In 2008, Bazán appeared in Victoria, a telenovela filmed in Bogotá, Colombia, alongside Victoria Ruffo, Arturo Peniche and Mauricio Ochmann. Victoria is a remake of Mirada de Mujer, itself a remake of Colombian telenovela Señora Isabel. She worked again with Venevision - Univision in 2010 with Sacrificio de Mujer.

== Filmography ==
===Film===

| Year | Title | Role |
| 1994 | Novia que te vea |  |
| 2001 | En el tiempo de las mariposas | Patria Mirabal |
| 2002 | Punto y aparte | Aurora |
| Espejo retrovisor | Paloma |
| 2005 | La Hacienda Embrujada | Amanda |
| 2019 | Los Leones | Kala |
| Mixtape | Sammy |

===Television===

| Year | Title | Role | Notes |
| 1993 | Corazón salvaje | Mónica |  |
| Buscando el paraíso | Alma |  |
| 1995 | María la del Barrio | Teresa (child) role |  |
| 1997 | Mi pequeña traviesa | Alicia |  |
| 1998 | Camila | Paola |  |
| 1999 | Catalina y Sebastián | Luisa Negrete Rivadeneira |  |
| 2000 | Ellas, inocentes o culpables | Liliana |  |
| 2001-2002 | Como en el cine | Regina Linares/Amatista |  |
| 2001 | Lo que callamos las mujeres |  |  |
| 2002 | Sin permiso de tus padres |  |  |
| 2003 | Dos chicos de cuidado en la ciudad | Fernanda |  |
| 2004 | Historias de la risa real |  |  |
| 2005 | Soñar no Cuesta Nada | Liliana Reyes Retana |  |
| El amor no tiene precio | Elizabeth Monte y Valle González |  |
| 2006 | Tierra de Pasiones | Belinda San Román |  |
| 2007 | Bajo las riendas del amor | Verónica Orozco |  |
| Victoria | Paula Mendoza |  |
| 2010 | Alguien te mira | Tatiana Wood |  |
| 2011 | Sacrificio de mujer | Victoria "Vicky" Lombardo |  |
| 2012 | La mujer de Judas | Emma Balmori |  |
| 2015 | Dueños del paraíso | Verónica Romero |  |
| 2018-2019 | Por amar sin ley | Elena Fernández |  |
| Falsa Identidad | Marlene Gutierrez |  |
| 2022–2023 | Secretos de villanas | Herself | Main cast (season 1–2) |
| 2024 | La casa de los famosos | Herself | Contestant (season 4) |
| Las hijas de la señora García | Paula Escalante de Portilla |  |
| 2025 | Mi verdad oculta | Larisa Rubido | Main cast |

==Awards==
- Gold Aztec Award Premio Azteca de Oro en Los Angeles Cal.
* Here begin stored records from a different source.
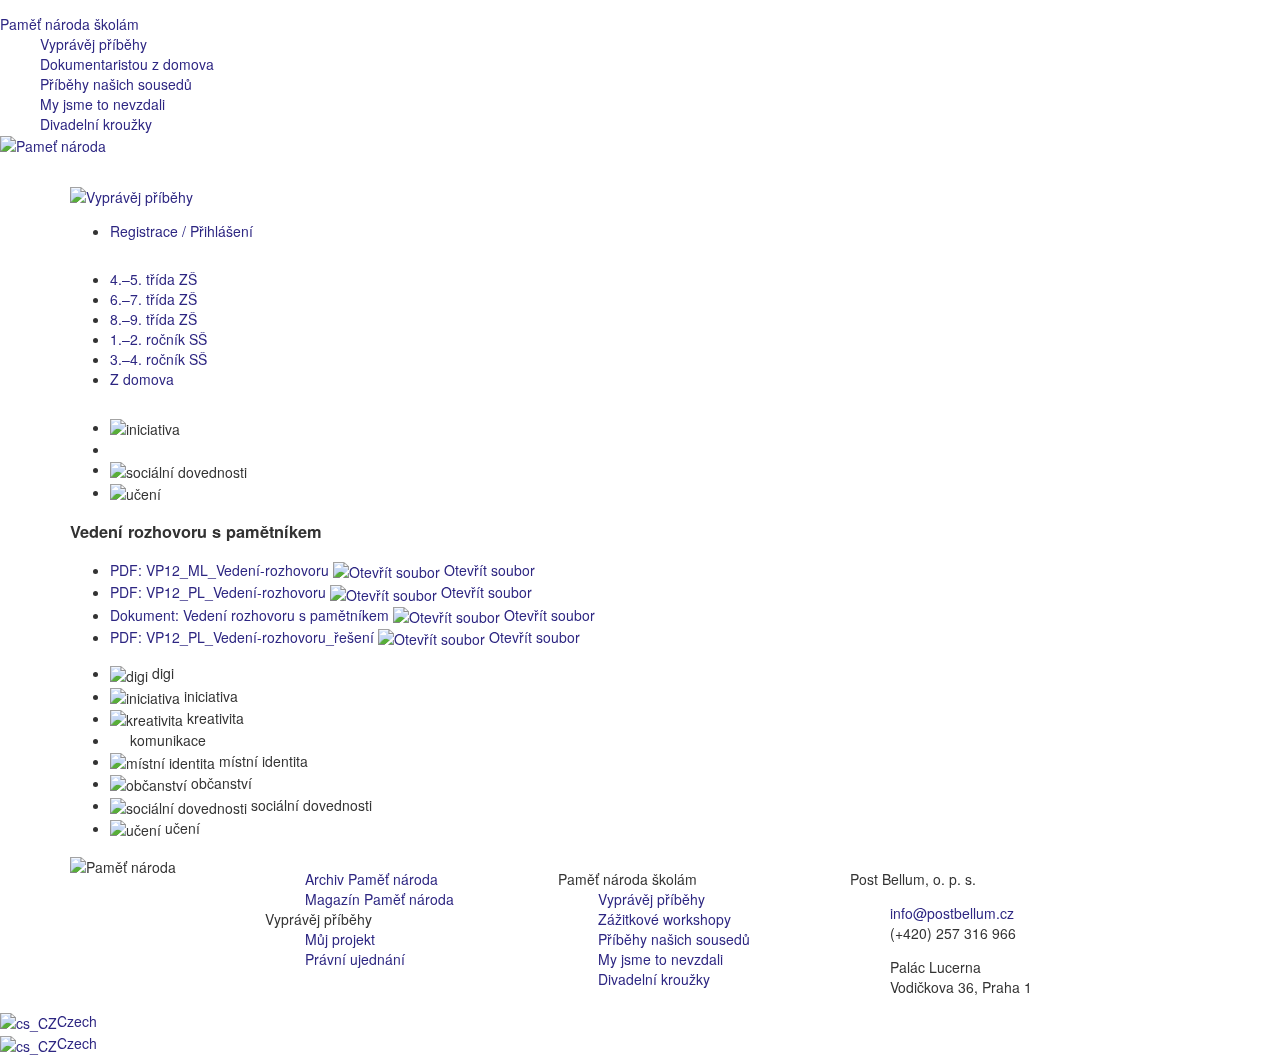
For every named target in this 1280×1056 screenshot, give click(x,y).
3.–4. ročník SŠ (158, 359)
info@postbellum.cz (952, 913)
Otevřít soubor (487, 570)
Hispanic Heritage
- ACE Award, Premio ACE New York for the face of the year
- Sin Limite Award, Premios Sin Limite New York for best female performance
- Latino Award, Premios Latinos New York as well as female performance
- Diamond Mara Award, Mara de Oro awards in Venezuela for best TV actress
- Palmas de Oro Latinas Award Palmas de Oro Phoenix, AZ, USA
- Premio Amigos del Peru Miami, FL, USA
- Premio Carteles Miami, FL, USA

== Organizations and projects ==
Bazán is a member of the First Parliament of Immigrants, the Mex-I-can Foundation and assisted the National Hispanic Conclave in Florida. She worked with La Raza National Convention (NCLR).

Bazán is a founding member of "Women on Film and Television in Mexico", which promotes the work of Mexican and foreign entertainers through its "Muestra Internacional" initiative. Bazán also collaborates with charity organizations that promote the film industry both in Mexico and the United States, such as the "Fundacion Expression en corto y Canana y Documental Ambulante, AC", an entity that promotes film and video as a tool of social conscience.

Géraldine Bazán has been Goodwill Ambassador and International Marshall of the Hispanic and Puerto Rican National Day Parade parades held in Manhattan. In 2008 she was the International Queen of the Mexican Day Parade in New York and Desfile Mexicano de Independencia East LA. She was an honor guest along in the 5 May festival in Flushing M Park in Queens, and Manhattan N.Y., as well as serving as the Godmother of the First Dominican Parade in Miami, Florida.

==Personal life==
Bazán was married to actor Gabriel Soto from 2016 to 2018, with whom had two daughters.